BEIJING, Aug 10 (AFP) - An AIDS activist who went missing in central China has been released, but a popular village doctor was arrested for handing out too much medicine to sufferers, a Beijing-based group said Tuesday.
Activist Li Dan and a colleague were arrested as they prepared to join demonstrators in Shuangmiao, one of China's infamous AIDS villages in the central province of Henan.
After being locked up in a hotel in Shangqiu city on Sunday, Li's colleague was released, but Li was held against his will until Monday, according to the AIZHIXING Institute of Health Education.
When he was freed, he went to an Internet cafe to inform other activists about what happened.
As he left, he was accosted by several men believed sent by local officials who repeatedly punched and kicked him, according to a statement Li posted on the Institute's website.
Uniformed police later took him into custody along with one of the attackers only to release him several hours later.
"He's contacted his family to inform them he's been released," Wan Yanhai, director of the Institute told AFP, adding that Li suffered wounds to his shoulder.

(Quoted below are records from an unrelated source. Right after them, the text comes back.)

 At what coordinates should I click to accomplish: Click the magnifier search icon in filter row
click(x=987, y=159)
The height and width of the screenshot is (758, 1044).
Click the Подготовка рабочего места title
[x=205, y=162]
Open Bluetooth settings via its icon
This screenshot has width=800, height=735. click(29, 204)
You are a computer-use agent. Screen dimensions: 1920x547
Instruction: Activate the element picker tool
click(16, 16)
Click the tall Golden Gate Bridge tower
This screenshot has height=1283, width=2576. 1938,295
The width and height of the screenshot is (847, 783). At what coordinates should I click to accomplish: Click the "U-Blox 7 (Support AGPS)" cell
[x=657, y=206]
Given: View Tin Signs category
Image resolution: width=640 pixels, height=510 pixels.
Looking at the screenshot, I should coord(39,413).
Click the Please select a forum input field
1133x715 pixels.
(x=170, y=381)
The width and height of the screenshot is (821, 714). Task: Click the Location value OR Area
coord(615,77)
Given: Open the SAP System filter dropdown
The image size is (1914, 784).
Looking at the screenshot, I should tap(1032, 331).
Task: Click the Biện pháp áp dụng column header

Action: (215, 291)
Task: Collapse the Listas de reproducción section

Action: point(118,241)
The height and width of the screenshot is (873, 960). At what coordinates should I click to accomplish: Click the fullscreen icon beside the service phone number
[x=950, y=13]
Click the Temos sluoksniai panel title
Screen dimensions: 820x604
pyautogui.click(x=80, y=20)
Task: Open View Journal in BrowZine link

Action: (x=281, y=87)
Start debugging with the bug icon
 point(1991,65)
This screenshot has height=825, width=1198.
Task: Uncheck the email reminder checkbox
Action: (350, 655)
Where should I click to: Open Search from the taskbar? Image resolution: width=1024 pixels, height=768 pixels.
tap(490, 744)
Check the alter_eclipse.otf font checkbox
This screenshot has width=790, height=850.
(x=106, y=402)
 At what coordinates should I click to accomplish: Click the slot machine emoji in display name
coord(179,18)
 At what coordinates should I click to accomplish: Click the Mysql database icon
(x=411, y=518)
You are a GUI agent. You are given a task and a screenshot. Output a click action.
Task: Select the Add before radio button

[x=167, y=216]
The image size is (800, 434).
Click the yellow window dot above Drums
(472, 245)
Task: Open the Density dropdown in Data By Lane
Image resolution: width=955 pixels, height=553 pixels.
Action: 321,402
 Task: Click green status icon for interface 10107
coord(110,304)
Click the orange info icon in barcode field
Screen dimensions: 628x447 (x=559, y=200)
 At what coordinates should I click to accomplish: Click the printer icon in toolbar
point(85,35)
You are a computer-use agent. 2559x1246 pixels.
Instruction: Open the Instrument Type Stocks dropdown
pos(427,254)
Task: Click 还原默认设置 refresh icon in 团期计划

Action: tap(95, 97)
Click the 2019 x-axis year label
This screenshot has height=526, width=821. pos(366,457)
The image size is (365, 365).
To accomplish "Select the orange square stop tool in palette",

During the ordeal, Li's mobile phone was taken from him and he could not be reached Tuesday.
An official at the Zhecheng county police station refused to comment, but admitted: "He (Li) may have been by in the last two days."
Also in Shuangmiao village, Zhu Longhua, a doctor in the local clinic who ignored official limits for medicine for HIV/AIDS patients, was arrested Sunday, said Wan and a villager who requested anonymity.
"He's a very popular doctor because he cared about patients and the quantity of medicine he prescribed was effective. But the county pharmacy said he gave away too much medicine," said the villager.
The quantity stipulated by the county was insufficient to treat the patients' AIDS-related illnesses, said the villager, who had been treated by Zhu.
Some 400 people from the village's population of 3,000 are HIV positive. They contracted the virus from selling blood in government-backed schemes in the 1990s that have caused a major epidemic in China's countryside.
County police refused to comment.
The incidents are the latest example of the harsh tactics that are still used to discourage the activities of independent AIDS activists and others, despite China's leaders pledging to openly deal with the epidemic.
In provinces such as Henan, where farming communities have been devastated by AIDS, officials have stormed villages at night, beating and arresting HIV-infected farmers demanding better care.